**READING TEXT:**

>>>

What is High Fantasy?
The genre of fantasy covers a broad spectrum of subgenres, including "high fantasy," also called epic fantasy. But how do you write a high fantasy book or series? Does it need to have magic? Dragons? Epic battle scenes?
In this post, we'll explore the characteristics of a high fantasy story, and give you some tips you can use when writing your own.
Characteristics of high fantasy
While there may be many elements common to the fantasy genre, there are three core characteristics in high fantasy stories: secondary world setting, epic quests or world-level conflict, and magic or fantasy creatures.
Secondary world setting
High fantasy is set in a completely fictional world (a "secondary" or alternate world). This sets it apart from low fantasy, which is set in our world (the "primary world.") The fictional or secondary world is created from the author’s own imagination and has its own rules, systems, history, and functions. For example, J.R.R Tolkien's series The Lord of the Rings is a high fantasy narrative that takes place in the fictional Middle Earth. In contrast, Rick Riordan's Percy Jackson and the Olympians books take place in our world, with magical elements "intruding" into the real world.
An epic quest or world-level conflict
The stakes are always high in high fantasy— this may include a hero going on an epic quest or solving a conflict with world-level consequences. The fate of their entire world is literally in your hero’s hands. Can they save it, or will it be destroyed? Mary E. Pearson’s Kiss of Deception trilogy is an example of a heroine who must accept her role as a princess and leader in order to stop a great evil that threatens to destroy the kingdoms. In George R.R. Martin's A Song of Ice and Fire series, the world-level conflict is twofold: the political turmoil between the warring noble families of Westeros is set against the backdrop of the looming global threat of the White Walkers.

<<<

**DATA:**
>>>

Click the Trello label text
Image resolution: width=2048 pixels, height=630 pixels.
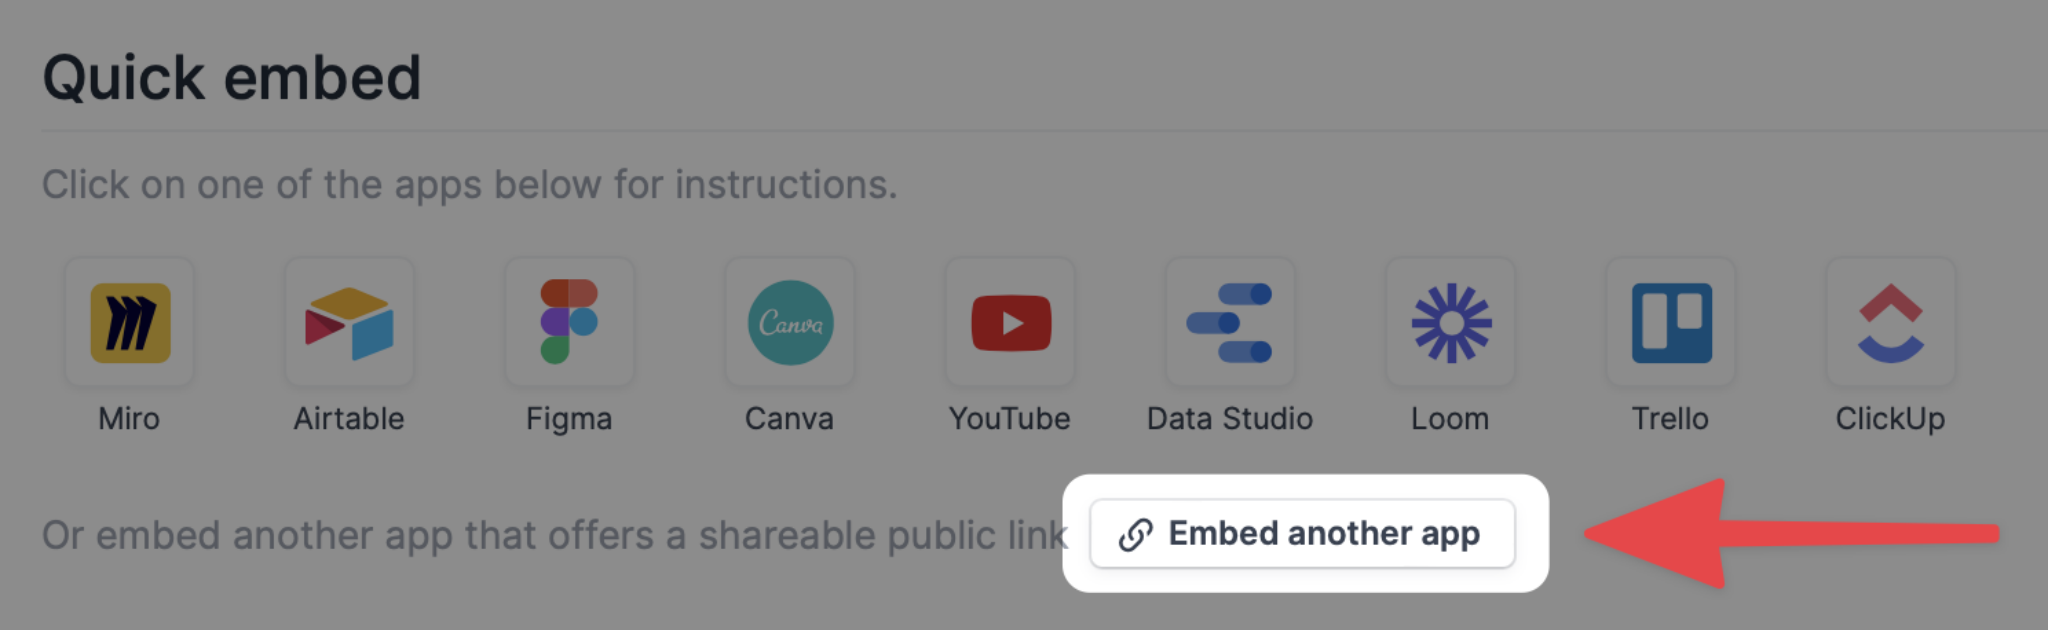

<<<

Write the next part of the high fantasy article, picking up right after its last sentence. The lines above are separate material and have nothing to do with the high fantasy article.

**TASK OUTPUT:**
Magical powers or fantastical creatures
High fantasy almost always incorporates an element of magic. This could be through humans with magical abilities (such as the Grisha in Leigh Bardugo's Shadow and Bone and its sequels), mythical creatures like the dragons in A Song of Ice and Fire, or the use of magical items (for example, the jade in The Green Bone Saga by Fonda Lee).
Tips for writing high fantasy
Study high fantasy novels
Every genre has certain elements or tropes that are common and expected in that genre, such as the core characteristics of high fantasy mentioned above. By reading and studying high fantasy novels, you can learn what readers expect. Once you’ve learned what they expect, you can give it your own unique twist and subvert their expectations.
For example, when writing Jade City, the first novel in The Green Bone Saga, Fonda Lee wanted to create a high fantasy world influenced by Asian cultures rather than one based on medieval Europe. Even so, Lee still incorporates the characteristics of a secondary world, a magical element, and high stakes, all of which resonate with fans of the genre.
Develop your fantasy world
There’s a lot that goes into creating an entire fantasy world. Get to know your world and understand it before you do any plotting. How do your characters interact in this world? Is there a class system? What types of jobs or modes of transportation exist in this world?
These are all questions that will affect the plot of your story and the characters you create. If you’re new to writing high fantasy, it can seem overwhelming— you’re creating an entire universe from scratch! To make it less daunting, consider starting with the macro aspects before moving into the micro.
With macro worldbuilding, you’re starting with the physical environment your characters will be in. Think about the planet. What seasons does this world have, and how long do they last? Then look at your continents and regions. Zoom in on the locations your story takes place in. Are there lots of mountains, or is it in a desert region? Is it near any major bodies of water? The culture of characters that live on the coast will have different lifestyles, jobs, and even dietary needs than those that live near the mountains.
Micro worldbuilding starts with the species in your world. Are your characters human or non-human? Are there any magical or fantastical creatures in this world that your characters interact with regularly? How has the environment they’re in affected their evolution? Consider the values your characters’ cultures may develop because of environmental differences between groups. For example, language and communication can evolve based on the class system of a group.
Use a story bible
There’s going to be a lot of information you’ll need to keep track of when creating your world. There can be a vast amount of research you do, world-building templates you may use, or maps and images of your world. Creating a story bible will be indispensable and help you keep track of everything that has happened or needs to happen in your story.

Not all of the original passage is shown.